葬儀社を選ぶ際に参考にするべきポイントをご紹介します。
生前相談の活用
葬儀社では生きているうちにさまざまなことを相談できる「生前相談」を実施しています。
生前相談では、自分自身が希望する形式や内容について、葬儀の専門家と話し合うことができます。
相談できること | ||
希望する葬儀形式 | 一般葬、家族葬、一日葬、直葬など。基本的な形式以外にも、特別な演出などを相談することも可能。 | |
費用や予算について | プランの案内や細かな追加料金についてなど、予算に合わせて相談できる。 | |
式場・斎場の選定 | 希望する葬儀の形式にふさわしい場所を提案してもらえる。 | |
宗教的な要望 | 寺院で執り行えるか、僧侶を呼べるか、神道式でもできるかなど。宗教に合わせた葬儀への対応を相談できる。 | |
納骨先の手配 | 霊園や納骨堂など、希望する納骨先がある場合は、相談することも可能。納骨先につなげてくれる場合も。 | |
エンディングノートの書き方 | 終活で希望の葬儀形式を決めるにあたってどのように書くべきか、相談できる葬儀社もある。 |
生前相談は基本的に無料で行えます。
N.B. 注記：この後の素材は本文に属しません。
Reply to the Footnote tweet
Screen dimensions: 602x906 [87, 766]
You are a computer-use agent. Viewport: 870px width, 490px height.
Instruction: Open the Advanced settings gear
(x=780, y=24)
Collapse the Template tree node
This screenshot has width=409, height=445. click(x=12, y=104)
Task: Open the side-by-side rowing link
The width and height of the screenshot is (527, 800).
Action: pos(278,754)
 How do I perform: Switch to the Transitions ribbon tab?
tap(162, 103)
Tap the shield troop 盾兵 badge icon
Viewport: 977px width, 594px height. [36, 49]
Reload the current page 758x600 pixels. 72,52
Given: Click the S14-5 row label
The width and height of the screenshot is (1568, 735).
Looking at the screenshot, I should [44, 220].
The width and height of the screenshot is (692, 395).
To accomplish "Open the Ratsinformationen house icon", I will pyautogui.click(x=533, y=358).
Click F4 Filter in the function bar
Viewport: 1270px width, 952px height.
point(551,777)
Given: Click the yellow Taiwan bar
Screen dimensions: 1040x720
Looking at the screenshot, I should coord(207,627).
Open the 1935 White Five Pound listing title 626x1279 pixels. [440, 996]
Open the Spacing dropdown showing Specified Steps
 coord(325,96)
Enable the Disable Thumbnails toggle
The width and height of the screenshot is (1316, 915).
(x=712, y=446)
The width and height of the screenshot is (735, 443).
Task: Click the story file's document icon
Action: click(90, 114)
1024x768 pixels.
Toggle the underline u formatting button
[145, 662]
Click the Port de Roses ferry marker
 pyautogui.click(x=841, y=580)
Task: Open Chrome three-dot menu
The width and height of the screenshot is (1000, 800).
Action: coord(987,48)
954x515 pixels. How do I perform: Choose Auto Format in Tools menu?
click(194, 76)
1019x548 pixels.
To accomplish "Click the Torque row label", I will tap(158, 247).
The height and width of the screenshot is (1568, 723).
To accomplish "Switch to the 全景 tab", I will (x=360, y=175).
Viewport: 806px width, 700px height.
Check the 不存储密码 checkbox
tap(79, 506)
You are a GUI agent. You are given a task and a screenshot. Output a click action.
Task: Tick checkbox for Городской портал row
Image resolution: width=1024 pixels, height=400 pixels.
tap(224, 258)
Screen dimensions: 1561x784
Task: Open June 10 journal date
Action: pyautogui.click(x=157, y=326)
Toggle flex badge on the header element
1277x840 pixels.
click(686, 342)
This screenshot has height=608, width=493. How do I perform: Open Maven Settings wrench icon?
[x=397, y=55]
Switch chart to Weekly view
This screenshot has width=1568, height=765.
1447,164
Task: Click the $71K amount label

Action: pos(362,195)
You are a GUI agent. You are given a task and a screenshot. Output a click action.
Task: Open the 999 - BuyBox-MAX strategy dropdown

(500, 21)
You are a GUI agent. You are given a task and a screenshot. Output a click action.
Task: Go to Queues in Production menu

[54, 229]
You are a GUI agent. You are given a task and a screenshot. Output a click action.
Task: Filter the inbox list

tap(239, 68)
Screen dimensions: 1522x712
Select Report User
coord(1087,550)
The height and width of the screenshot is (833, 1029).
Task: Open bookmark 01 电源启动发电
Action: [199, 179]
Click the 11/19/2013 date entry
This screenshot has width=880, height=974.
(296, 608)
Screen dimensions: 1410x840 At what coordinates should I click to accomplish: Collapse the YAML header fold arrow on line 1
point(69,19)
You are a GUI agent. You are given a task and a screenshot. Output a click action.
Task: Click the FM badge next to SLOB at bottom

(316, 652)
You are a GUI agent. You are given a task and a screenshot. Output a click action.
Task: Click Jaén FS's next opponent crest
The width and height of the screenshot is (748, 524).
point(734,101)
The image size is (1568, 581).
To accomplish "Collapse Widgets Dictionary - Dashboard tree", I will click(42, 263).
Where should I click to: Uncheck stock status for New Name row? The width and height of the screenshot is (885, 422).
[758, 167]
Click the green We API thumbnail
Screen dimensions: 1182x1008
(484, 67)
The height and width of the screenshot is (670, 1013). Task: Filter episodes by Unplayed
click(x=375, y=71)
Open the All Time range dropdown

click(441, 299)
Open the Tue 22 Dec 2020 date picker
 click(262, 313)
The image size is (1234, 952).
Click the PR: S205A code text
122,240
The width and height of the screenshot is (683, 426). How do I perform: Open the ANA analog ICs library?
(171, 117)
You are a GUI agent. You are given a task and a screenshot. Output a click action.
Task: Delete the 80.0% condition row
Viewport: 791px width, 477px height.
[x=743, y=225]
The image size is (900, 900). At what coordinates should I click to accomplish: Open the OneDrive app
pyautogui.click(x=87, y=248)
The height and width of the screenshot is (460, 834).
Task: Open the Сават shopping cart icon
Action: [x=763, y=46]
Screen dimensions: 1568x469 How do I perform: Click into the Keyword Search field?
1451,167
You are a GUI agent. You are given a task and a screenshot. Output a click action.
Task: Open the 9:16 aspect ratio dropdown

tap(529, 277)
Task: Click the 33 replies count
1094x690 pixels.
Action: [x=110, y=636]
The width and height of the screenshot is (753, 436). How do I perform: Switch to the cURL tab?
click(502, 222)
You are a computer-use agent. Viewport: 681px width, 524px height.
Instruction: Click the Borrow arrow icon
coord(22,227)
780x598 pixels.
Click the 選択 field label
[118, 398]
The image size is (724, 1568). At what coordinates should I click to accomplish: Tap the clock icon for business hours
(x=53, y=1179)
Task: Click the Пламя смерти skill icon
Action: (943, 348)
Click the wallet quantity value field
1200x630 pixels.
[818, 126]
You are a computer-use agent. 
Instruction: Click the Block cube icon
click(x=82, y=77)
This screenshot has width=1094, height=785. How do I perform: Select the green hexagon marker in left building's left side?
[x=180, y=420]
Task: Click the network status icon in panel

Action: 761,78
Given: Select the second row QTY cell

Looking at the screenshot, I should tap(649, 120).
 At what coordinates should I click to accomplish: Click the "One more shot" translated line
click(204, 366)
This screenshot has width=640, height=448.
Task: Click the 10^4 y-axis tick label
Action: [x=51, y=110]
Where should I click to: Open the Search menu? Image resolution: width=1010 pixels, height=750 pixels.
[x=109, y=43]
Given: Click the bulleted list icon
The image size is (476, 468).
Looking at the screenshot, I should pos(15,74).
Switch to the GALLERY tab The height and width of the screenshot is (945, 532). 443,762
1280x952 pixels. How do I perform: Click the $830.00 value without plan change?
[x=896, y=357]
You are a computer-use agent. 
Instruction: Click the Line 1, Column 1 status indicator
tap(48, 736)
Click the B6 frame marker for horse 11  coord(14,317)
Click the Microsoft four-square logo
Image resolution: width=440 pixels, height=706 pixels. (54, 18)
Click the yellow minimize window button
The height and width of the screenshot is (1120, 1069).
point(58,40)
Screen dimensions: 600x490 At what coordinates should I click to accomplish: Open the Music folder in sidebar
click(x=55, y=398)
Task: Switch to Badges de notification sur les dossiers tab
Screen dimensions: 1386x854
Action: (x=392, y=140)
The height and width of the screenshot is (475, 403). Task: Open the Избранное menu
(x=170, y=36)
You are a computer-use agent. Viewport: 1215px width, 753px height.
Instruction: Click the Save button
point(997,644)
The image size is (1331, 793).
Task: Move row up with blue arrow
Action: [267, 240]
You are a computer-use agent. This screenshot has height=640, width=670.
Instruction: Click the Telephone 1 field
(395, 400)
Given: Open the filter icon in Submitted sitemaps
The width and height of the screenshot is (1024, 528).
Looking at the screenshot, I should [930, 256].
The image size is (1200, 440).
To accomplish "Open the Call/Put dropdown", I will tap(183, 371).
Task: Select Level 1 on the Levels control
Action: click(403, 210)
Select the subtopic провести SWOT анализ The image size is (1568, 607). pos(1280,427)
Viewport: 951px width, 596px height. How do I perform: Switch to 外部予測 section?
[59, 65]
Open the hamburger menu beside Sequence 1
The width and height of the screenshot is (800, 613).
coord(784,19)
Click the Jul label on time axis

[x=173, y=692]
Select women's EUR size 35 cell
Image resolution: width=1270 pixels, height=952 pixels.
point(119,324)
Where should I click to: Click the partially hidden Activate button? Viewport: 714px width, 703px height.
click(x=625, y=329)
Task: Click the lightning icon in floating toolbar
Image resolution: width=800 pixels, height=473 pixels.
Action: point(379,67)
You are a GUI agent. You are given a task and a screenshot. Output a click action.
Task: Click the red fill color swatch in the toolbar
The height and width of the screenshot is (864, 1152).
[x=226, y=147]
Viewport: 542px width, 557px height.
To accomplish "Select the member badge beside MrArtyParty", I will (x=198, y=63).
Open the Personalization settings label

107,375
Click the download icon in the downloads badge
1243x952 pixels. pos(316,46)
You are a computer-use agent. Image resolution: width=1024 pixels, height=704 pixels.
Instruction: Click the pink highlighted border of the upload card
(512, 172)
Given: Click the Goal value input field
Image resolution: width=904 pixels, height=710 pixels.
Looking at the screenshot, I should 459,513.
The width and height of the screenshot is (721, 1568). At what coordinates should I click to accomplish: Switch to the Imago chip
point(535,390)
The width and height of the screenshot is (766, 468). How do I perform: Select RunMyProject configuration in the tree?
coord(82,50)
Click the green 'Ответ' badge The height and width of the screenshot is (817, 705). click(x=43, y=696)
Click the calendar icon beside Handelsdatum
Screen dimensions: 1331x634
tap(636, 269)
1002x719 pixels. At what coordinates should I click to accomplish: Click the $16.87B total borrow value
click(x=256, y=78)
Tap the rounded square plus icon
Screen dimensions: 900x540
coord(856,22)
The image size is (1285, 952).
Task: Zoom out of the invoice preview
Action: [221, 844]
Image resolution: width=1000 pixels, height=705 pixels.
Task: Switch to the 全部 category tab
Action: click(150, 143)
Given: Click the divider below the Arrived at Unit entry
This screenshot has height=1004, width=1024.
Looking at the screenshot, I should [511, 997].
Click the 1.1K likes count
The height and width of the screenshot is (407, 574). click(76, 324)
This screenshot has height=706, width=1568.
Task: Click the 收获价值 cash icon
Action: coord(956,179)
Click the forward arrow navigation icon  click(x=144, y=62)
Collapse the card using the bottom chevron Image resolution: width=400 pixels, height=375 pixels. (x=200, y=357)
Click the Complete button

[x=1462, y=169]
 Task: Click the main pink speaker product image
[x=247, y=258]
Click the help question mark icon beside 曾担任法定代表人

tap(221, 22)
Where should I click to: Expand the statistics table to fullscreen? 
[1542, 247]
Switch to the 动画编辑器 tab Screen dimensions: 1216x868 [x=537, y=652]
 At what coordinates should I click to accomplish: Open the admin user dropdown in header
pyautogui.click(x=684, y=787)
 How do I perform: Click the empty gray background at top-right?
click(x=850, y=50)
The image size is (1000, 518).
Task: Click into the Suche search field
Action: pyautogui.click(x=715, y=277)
知りたい内容を一気に相談して解決できるうえに、生前に葬儀社の対応を確認することもできるので、ぜひ積極的に活用することをおすすめします。
また、この段階で複数社から見積もりを取り比較検討すると、より絞りやすくなるのでおすすめです。
葬儀社の実績と評判を確認
葬儀社を選ぶ際には、実績や評判をしっかり確認しましょう。信頼できる葬儀社を選ぶことで、安心して準備を進めることができ、後悔のない葬儀を実現する助けになります。
葬儀社の実績については、ホームページやパンフレットから確認できます。
- 創業年数と運営歴
- 年間の葬儀実施件数
- 過去に手がけた事例など
葬儀社の実績は、多いほど信頼して契約まで至った人が多い証拠になります。気になる葬儀社の実績が少ない場合は、スタッフの実績(葬儀業界での職歴)を確認するとよいでしょう。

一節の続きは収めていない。